The simple goal of movement and survival leads to a forgetting of all goals, all separation.  I was beginning to feel the mental benefits of such a punishing ski.  The spontaneous, ephemeral nature of Being was manifest in the enormous hoar frost under my skis, the pressure ridges in the lake ice, the sparkling dance of sun on snow crystals.  Future, past, self, all drop away into Now, the Eternal Now.  Nothing can be gained or lost here.  Death is nothing, or the immediate aliveness of everything wipes out Time.  The communal delusion [of self, of concreteness], while necessary in society, muddles this state of Beautiful Being, which can still be attained in music, meditation, love, or art.  However, I find the delusion most fully annihilated by the cleansing vastness, suffering, and kindness of wilderness travel.

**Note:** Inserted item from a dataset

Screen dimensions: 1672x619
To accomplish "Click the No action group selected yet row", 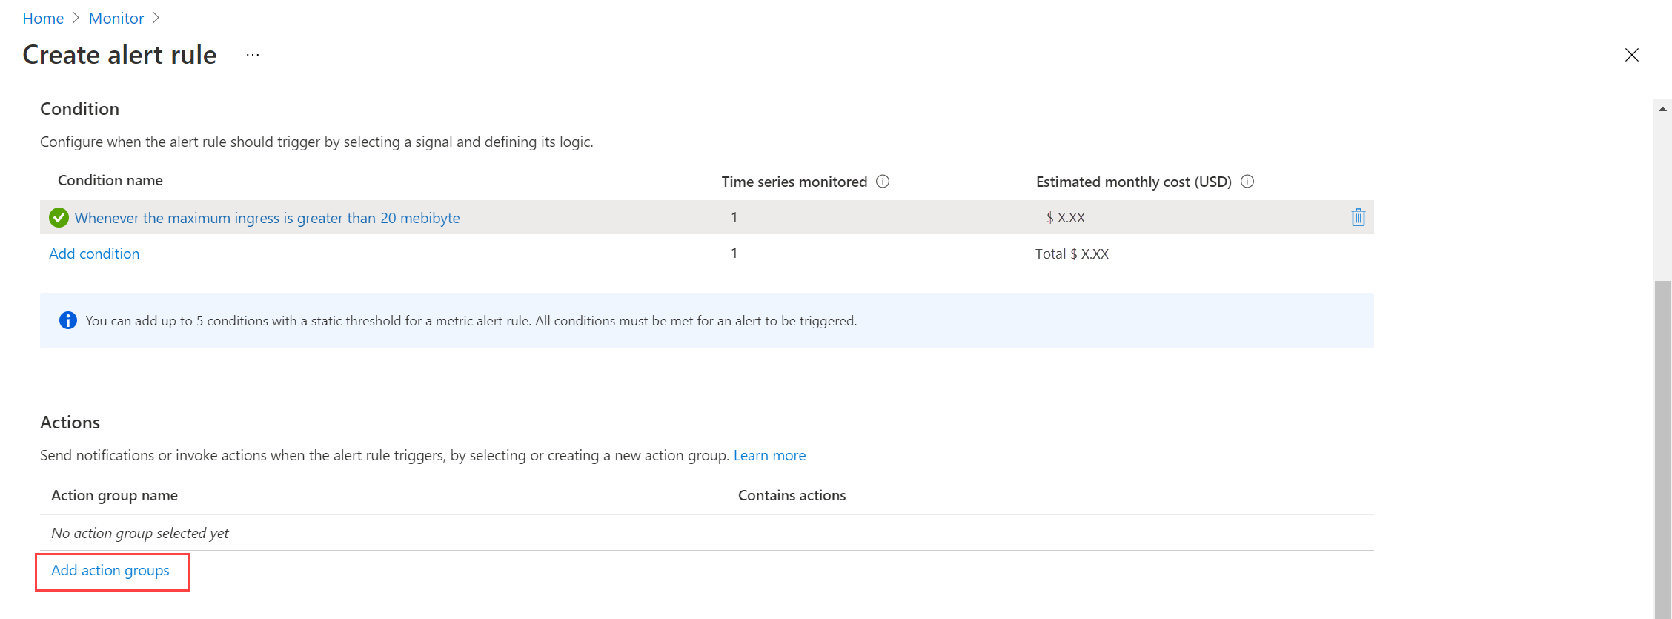I will point(707,533).
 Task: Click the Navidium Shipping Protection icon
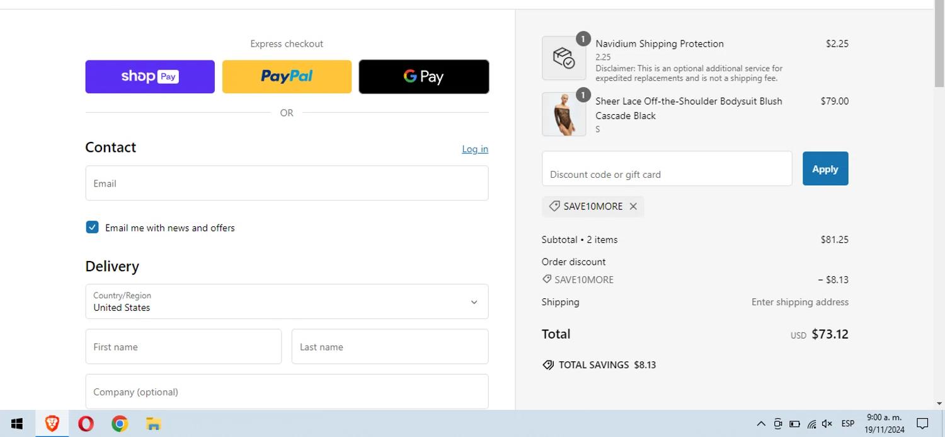tap(564, 58)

The deep snow of the passes could not stop the strong skiing of Toby, Ben, and the others, and soon the trail was in.  I arrived at the top of Noyes Pass and collapsed in a pile.  The toe of both my boots had ripped out during falls in the deep snow past Platinum Pass and were now held together with ski straps. Everyone was still there.  Katie had melted me some water.  Derek walked over and pressed some large white pills into my hand.  He had had pneumonia four weeks earlier and was miraculously carrying antibiotics in case of a re-lapse.  Sarah had already been taking them to help her.  I was in no state to rufuse help of any form, and immediately took one.   We descended the icy canyon of the Little Tok, standing movement such pleasure I could hardly stop smiling.  We had amazing organizer Dave Cramer’s remote cabin to look forward to that evening, and a relatively short day out to the finish.  Darkness fell, and I had to stop double poling often to try and catch my breath.  Katie lit my path from behind with her powerful headlamp, and we made it to the cabin around 11pm.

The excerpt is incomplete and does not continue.